Strikingly similar hypotheses were advanced, in the last two decades, in different fields of developmental psychology to explain age differences in working memory capacity, and more generally, in cognitive resources, whether in childhood or in older adulthood. They all refer to the influence of a few general mechanisms such as activation (or speed of processing), and/or inhibition: An increase (decrease) in the quantity of information that can be activated and in the efficiency in inhibiting irrelevant information is thus considered to account for the increase (decrease) in working memory capacity with age. For instance, Pascual-Leone’s model proposes that developmental change in attentional capacity consists in an increase both in mental power for activating information and in inhibition. As concerns cognitive aging, Hasher and Zacks suggested that less efficient inhibitory processes account for a lower WM capacity in older adults, while processing speed is considered by Salthouse to explain a large part of age- related variance in WM span tasks. Moreover, working memory is considered both by child developmentalists and by cognitive aging researchers to account for age differences in other cognitive tasks, leading to the hypothesis that most of cognitive development, or of cognitive aging, is accounted for by changes in working memory capacity. Yet, few studies have attempted to compare developmental differences across the lifespan, using the same tasks; this is the main goal of this presentation
Three sets of studies will be briefly presented. First, a large multivariate study, in which working memory, inhibition and processing speed tasks were administered to children, young and older adults, showed that inhibition and speed of processing accounted together for a large part of age differences in working memory capacity; however, inhibition played a larger role to explain age differences between young and older adults whereas speed of processing accounted for more age differences between children and young adults.

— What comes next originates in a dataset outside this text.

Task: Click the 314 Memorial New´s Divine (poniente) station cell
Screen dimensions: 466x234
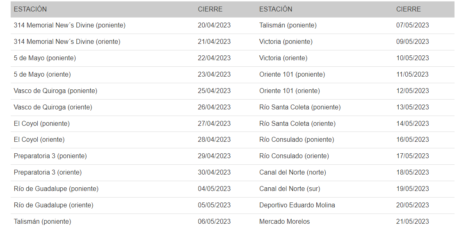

A second study showed that working memory capacity explained a very large part of age-related variance in the Piagetian Balance task, in children. Finally, a third study demonstrated that working memory and speed of processing accounted for most age differences in the Raven’s task, both in children and in adults. Altogether, our data indicated that the same processes underlie age differences in working memory capacity across the lifespan, but vary in their relative contribution. Also, working memory capacity accounts for age differences in other cognitive tasks both in children and in adults, but to a different extent.